The data START

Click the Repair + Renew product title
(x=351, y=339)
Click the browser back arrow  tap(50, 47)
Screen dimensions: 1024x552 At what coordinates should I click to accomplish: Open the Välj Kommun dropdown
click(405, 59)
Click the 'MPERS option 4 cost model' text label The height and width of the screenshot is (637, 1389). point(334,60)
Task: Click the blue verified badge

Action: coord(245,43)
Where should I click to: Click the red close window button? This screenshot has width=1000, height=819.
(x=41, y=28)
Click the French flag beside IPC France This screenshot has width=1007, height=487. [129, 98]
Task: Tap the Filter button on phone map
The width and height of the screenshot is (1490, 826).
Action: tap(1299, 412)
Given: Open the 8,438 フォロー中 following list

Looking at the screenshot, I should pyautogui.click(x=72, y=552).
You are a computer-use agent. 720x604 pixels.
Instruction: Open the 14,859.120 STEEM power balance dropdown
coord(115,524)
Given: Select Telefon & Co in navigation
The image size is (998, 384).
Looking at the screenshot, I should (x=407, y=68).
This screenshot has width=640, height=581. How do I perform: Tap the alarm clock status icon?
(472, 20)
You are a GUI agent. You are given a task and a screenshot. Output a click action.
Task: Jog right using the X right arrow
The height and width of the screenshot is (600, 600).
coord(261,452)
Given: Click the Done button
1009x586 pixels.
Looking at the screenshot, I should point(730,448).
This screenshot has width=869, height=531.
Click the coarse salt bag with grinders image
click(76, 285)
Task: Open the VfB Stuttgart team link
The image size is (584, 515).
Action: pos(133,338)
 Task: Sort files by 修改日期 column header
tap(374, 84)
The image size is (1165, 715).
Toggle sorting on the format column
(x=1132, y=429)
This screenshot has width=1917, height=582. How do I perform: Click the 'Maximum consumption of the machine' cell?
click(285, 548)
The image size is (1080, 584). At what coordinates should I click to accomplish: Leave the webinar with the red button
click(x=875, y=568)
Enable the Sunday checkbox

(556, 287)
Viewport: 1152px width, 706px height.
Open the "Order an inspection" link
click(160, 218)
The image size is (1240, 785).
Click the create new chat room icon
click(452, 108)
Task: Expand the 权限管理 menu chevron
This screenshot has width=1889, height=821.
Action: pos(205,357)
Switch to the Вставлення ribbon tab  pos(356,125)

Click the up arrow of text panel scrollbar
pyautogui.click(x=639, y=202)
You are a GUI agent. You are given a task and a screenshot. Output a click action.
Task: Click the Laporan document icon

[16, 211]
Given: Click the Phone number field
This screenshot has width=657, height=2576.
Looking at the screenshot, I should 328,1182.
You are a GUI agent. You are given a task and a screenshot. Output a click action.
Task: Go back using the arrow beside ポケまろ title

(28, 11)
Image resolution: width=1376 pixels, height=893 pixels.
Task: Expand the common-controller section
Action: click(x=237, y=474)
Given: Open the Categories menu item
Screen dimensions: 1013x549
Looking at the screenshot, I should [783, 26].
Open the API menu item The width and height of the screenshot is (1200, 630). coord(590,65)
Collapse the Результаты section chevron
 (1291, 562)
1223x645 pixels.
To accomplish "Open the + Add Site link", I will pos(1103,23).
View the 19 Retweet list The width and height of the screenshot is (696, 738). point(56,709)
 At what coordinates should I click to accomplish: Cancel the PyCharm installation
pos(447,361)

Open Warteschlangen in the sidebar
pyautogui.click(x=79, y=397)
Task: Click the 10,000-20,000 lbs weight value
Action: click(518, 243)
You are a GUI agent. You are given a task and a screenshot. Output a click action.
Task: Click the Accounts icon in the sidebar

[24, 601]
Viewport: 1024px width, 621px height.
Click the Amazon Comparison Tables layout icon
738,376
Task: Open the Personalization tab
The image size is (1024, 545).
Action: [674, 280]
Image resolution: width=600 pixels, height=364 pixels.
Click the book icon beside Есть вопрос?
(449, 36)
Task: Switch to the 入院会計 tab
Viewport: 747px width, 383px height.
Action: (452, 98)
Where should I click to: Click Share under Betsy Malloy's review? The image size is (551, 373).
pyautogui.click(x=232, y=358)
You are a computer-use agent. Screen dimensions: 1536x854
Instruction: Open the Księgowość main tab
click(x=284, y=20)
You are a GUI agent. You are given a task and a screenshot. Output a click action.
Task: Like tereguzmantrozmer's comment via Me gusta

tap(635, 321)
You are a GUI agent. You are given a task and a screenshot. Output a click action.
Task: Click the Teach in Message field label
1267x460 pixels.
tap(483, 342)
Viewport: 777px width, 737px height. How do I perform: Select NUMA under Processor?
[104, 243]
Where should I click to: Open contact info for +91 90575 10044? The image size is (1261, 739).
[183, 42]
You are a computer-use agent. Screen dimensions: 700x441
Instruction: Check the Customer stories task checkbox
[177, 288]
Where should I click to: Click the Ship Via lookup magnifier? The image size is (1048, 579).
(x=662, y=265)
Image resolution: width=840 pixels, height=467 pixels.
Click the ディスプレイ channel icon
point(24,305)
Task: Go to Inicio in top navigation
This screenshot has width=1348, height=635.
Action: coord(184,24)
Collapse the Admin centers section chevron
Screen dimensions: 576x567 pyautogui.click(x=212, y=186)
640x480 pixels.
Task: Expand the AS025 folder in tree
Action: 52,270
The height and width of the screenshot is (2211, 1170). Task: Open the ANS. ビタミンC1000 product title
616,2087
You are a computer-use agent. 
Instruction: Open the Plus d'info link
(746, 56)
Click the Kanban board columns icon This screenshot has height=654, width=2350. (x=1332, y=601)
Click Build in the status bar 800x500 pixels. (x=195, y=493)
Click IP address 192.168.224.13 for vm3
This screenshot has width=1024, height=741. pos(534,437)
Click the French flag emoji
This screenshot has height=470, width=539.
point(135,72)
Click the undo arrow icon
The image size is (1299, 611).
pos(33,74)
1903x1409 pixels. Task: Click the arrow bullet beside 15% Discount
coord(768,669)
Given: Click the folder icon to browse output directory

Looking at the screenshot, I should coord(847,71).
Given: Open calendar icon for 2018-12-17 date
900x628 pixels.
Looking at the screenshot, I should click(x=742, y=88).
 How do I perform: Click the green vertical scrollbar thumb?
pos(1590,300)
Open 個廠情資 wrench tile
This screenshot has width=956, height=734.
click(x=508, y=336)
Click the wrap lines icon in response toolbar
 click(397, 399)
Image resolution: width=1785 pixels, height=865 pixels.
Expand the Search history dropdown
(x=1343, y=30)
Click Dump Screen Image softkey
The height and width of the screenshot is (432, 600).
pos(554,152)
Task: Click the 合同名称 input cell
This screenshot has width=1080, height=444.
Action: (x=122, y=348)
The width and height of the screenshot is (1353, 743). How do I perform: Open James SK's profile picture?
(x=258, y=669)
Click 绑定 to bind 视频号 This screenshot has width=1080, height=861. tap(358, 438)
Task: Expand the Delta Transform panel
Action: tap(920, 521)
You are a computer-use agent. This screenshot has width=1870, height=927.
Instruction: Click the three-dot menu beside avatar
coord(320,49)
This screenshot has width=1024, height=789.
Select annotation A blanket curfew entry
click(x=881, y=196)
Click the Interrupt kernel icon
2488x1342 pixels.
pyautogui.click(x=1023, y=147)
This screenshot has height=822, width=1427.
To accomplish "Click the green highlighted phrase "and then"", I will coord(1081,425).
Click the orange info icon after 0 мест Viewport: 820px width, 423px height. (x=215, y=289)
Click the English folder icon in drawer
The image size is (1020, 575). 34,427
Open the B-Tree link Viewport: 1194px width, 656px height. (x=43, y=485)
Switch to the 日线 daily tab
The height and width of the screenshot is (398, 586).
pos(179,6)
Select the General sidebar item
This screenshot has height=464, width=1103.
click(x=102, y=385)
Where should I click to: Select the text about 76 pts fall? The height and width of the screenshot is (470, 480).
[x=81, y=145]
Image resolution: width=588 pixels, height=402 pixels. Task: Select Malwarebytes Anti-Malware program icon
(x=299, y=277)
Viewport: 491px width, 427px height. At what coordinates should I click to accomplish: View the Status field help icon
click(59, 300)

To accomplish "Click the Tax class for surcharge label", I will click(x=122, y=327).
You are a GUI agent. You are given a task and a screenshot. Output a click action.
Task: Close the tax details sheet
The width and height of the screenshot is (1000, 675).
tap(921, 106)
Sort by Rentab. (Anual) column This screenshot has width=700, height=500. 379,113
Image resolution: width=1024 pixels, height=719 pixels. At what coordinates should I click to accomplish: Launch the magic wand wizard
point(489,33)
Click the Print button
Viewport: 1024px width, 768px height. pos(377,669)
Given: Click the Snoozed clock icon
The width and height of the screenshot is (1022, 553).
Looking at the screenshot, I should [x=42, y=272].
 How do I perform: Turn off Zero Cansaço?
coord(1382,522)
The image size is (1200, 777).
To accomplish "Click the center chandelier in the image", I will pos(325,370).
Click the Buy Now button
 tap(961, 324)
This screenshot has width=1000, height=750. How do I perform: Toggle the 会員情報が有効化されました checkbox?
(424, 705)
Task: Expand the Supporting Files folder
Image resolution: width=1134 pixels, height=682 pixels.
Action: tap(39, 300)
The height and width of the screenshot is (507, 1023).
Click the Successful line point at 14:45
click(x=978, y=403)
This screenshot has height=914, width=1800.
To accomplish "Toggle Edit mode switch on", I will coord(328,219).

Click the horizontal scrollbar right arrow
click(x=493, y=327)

The data END

### Work instruction:
Retype only the lines above between the line with "You are a computer-use agent. This" and the line with "This screenshot has width=1024, height=789.", counting those two lines as well, and keep every character as it is.

### Written reply:
You are a computer-use agent. This screenshot has width=1870, height=927.
Instruction: Click the three-dot menu beside avatar
coord(320,49)
This screenshot has width=1024, height=789.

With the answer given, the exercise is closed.